DATASET EXCERPTS below:

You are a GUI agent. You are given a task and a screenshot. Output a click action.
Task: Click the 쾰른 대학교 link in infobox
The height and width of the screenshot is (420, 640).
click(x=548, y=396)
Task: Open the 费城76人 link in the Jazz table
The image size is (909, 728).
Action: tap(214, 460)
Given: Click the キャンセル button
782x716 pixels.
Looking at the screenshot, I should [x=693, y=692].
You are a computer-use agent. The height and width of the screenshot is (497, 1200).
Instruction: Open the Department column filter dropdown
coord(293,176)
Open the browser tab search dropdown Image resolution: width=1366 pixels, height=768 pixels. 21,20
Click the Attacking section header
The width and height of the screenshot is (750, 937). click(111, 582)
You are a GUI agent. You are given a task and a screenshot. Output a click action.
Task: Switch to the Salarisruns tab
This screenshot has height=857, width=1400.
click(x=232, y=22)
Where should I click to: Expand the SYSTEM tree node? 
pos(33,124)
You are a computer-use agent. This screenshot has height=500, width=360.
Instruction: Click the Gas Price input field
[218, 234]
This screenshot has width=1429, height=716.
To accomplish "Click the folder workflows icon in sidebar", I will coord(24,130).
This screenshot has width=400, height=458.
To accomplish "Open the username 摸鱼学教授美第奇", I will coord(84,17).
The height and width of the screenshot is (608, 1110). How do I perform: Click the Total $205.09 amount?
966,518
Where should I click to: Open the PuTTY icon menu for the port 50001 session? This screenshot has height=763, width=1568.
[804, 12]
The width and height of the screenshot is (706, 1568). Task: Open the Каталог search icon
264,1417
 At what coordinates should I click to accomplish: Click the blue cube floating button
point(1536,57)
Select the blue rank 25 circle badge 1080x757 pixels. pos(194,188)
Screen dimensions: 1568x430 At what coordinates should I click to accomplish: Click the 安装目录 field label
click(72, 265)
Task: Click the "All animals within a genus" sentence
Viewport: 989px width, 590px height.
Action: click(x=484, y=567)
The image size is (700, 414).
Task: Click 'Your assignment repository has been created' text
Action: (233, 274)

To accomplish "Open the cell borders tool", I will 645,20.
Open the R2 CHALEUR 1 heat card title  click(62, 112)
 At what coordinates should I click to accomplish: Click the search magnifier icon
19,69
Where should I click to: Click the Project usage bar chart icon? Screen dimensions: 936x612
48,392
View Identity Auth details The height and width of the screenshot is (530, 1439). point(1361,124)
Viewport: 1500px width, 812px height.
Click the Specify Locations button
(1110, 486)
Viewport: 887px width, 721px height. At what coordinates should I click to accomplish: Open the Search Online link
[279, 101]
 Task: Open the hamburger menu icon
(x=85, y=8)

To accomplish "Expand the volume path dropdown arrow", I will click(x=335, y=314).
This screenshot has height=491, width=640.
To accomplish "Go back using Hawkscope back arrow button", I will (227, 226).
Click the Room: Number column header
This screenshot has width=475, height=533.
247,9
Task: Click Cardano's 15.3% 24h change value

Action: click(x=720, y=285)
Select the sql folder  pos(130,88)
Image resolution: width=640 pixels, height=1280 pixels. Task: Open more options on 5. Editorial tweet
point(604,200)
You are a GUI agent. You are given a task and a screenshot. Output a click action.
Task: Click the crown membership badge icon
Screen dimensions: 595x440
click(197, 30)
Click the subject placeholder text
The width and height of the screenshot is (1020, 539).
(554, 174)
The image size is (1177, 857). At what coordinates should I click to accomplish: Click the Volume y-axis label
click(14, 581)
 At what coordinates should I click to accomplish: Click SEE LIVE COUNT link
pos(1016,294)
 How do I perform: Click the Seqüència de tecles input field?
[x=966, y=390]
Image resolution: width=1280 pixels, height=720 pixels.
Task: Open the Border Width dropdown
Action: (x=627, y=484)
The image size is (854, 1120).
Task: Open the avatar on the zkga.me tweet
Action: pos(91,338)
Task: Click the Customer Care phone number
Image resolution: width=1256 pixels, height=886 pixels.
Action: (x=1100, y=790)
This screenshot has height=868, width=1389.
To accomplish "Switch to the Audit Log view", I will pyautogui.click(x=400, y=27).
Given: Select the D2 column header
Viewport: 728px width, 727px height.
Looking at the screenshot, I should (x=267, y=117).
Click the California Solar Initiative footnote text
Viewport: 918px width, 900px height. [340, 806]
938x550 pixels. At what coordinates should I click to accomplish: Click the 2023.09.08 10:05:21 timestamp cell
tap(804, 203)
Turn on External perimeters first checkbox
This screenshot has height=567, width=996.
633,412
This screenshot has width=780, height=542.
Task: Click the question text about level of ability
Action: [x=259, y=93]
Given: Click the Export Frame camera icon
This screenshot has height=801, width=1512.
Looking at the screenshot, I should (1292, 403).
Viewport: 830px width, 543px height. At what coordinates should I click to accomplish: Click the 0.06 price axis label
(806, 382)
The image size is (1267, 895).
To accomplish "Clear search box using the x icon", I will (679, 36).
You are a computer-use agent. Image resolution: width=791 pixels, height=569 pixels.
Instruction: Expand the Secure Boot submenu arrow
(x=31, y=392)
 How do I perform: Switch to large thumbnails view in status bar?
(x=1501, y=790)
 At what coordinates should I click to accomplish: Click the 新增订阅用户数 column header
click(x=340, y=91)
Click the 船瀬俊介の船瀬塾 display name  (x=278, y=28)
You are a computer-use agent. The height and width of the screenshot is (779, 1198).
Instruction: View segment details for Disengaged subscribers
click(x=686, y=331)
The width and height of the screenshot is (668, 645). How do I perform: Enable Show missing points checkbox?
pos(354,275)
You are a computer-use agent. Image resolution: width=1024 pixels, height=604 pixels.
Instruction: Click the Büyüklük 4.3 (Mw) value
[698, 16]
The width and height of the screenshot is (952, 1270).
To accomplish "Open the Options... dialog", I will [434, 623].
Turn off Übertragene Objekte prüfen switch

End of DATASET EXCERPTS.

**WHAT THE EXERCISE ASKS:**
Repeat all the material exactly as it stands.

**TASK OUTPUT:**
You are a GUI agent. You are given a task and a screenshot. Output a click action.
Task: Click the 쾰른 대학교 link in infobox
The height and width of the screenshot is (420, 640).
click(x=548, y=396)
Task: Open the 费城76人 link in the Jazz table
The image size is (909, 728).
Action: tap(214, 460)
Given: Click the キャンセル button
782x716 pixels.
Looking at the screenshot, I should [x=693, y=692].
You are a computer-use agent. The height and width of the screenshot is (497, 1200).
Instruction: Open the Department column filter dropdown
coord(293,176)
Open the browser tab search dropdown Image resolution: width=1366 pixels, height=768 pixels. 21,20
Click the Attacking section header
The width and height of the screenshot is (750, 937). click(111, 582)
You are a GUI agent. You are given a task and a screenshot. Output a click action.
Task: Switch to the Salarisruns tab
This screenshot has height=857, width=1400.
click(x=232, y=22)
Where should I click to: Expand the SYSTEM tree node? 
pos(33,124)
You are a computer-use agent. This screenshot has height=500, width=360.
Instruction: Click the Gas Price input field
[218, 234]
This screenshot has width=1429, height=716.
To accomplish "Click the folder workflows icon in sidebar", I will coord(24,130).
This screenshot has width=400, height=458.
To accomplish "Open the username 摸鱼学教授美第奇", I will coord(84,17).
The height and width of the screenshot is (608, 1110). How do I perform: Click the Total $205.09 amount?
966,518
Where should I click to: Open the PuTTY icon menu for the port 50001 session? This screenshot has height=763, width=1568.
[804, 12]
The width and height of the screenshot is (706, 1568). Task: Open the Каталог search icon
264,1417
 At what coordinates should I click to accomplish: Click the blue cube floating button
point(1536,57)
Select the blue rank 25 circle badge 1080x757 pixels. pos(194,188)
Screen dimensions: 1568x430 At what coordinates should I click to accomplish: Click the 安装目录 field label
click(72, 265)
Task: Click the "All animals within a genus" sentence
Viewport: 989px width, 590px height.
Action: click(x=484, y=567)
The image size is (700, 414).
Task: Click 'Your assignment repository has been created' text
Action: (233, 274)

To accomplish "Open the cell borders tool", I will 645,20.
Open the R2 CHALEUR 1 heat card title  click(62, 112)
 At what coordinates should I click to accomplish: Click the search magnifier icon
19,69
Where should I click to: Click the Project usage bar chart icon? Screen dimensions: 936x612
48,392
View Identity Auth details The height and width of the screenshot is (530, 1439). point(1361,124)
Viewport: 1500px width, 812px height.
Click the Specify Locations button
(1110, 486)
Viewport: 887px width, 721px height. At what coordinates should I click to accomplish: Open the Search Online link
[279, 101]
 Task: Open the hamburger menu icon
(x=85, y=8)

To accomplish "Expand the volume path dropdown arrow", I will click(x=335, y=314).
This screenshot has height=491, width=640.
To accomplish "Go back using Hawkscope back arrow button", I will (227, 226).
Click the Room: Number column header
This screenshot has width=475, height=533.
247,9
Task: Click Cardano's 15.3% 24h change value

Action: click(x=720, y=285)
Select the sql folder  pos(130,88)
Image resolution: width=640 pixels, height=1280 pixels. Task: Open more options on 5. Editorial tweet
point(604,200)
You are a GUI agent. You are given a task and a screenshot. Output a click action.
Task: Click the crown membership badge icon
Screen dimensions: 595x440
click(197, 30)
Click the subject placeholder text
The width and height of the screenshot is (1020, 539).
(554, 174)
The image size is (1177, 857). At what coordinates should I click to accomplish: Click the Volume y-axis label
click(14, 581)
 At what coordinates should I click to accomplish: Click SEE LIVE COUNT link
pos(1016,294)
 How do I perform: Click the Seqüència de tecles input field?
[x=966, y=390]
Image resolution: width=1280 pixels, height=720 pixels.
Task: Open the Border Width dropdown
Action: (x=627, y=484)
The image size is (854, 1120).
Task: Open the avatar on the zkga.me tweet
Action: pos(91,338)
Task: Click the Customer Care phone number
Image resolution: width=1256 pixels, height=886 pixels.
Action: (x=1100, y=790)
This screenshot has height=868, width=1389.
To accomplish "Switch to the Audit Log view", I will pyautogui.click(x=400, y=27).
Given: Select the D2 column header
Viewport: 728px width, 727px height.
Looking at the screenshot, I should (x=267, y=117).
Click the California Solar Initiative footnote text
Viewport: 918px width, 900px height. [340, 806]
938x550 pixels. At what coordinates should I click to accomplish: Click the 2023.09.08 10:05:21 timestamp cell
tap(804, 203)
Turn on External perimeters first checkbox
This screenshot has height=567, width=996.
633,412
This screenshot has width=780, height=542.
Task: Click the question text about level of ability
Action: [x=259, y=93]
Given: Click the Export Frame camera icon
This screenshot has height=801, width=1512.
Looking at the screenshot, I should (1292, 403).
Viewport: 830px width, 543px height. At what coordinates should I click to accomplish: Click the 0.06 price axis label
(806, 382)
The image size is (1267, 895).
To accomplish "Clear search box using the x icon", I will (679, 36).
You are a computer-use agent. Image resolution: width=791 pixels, height=569 pixels.
Instruction: Expand the Secure Boot submenu arrow
(x=31, y=392)
 How do I perform: Switch to large thumbnails view in status bar?
(x=1501, y=790)
 At what coordinates should I click to accomplish: Click the 新增订阅用户数 column header
click(x=340, y=91)
Click the 船瀬俊介の船瀬塾 display name  (x=278, y=28)
You are a computer-use agent. The height and width of the screenshot is (779, 1198).
Instruction: View segment details for Disengaged subscribers
click(x=686, y=331)
The width and height of the screenshot is (668, 645). How do I perform: Enable Show missing points checkbox?
pos(354,275)
You are a computer-use agent. Image resolution: width=1024 pixels, height=604 pixels.
Instruction: Click the Büyüklük 4.3 (Mw) value
[698, 16]
The width and height of the screenshot is (952, 1270).
To accomplish "Open the Options... dialog", I will [434, 623].
Turn off Übertragene Objekte prüfen switch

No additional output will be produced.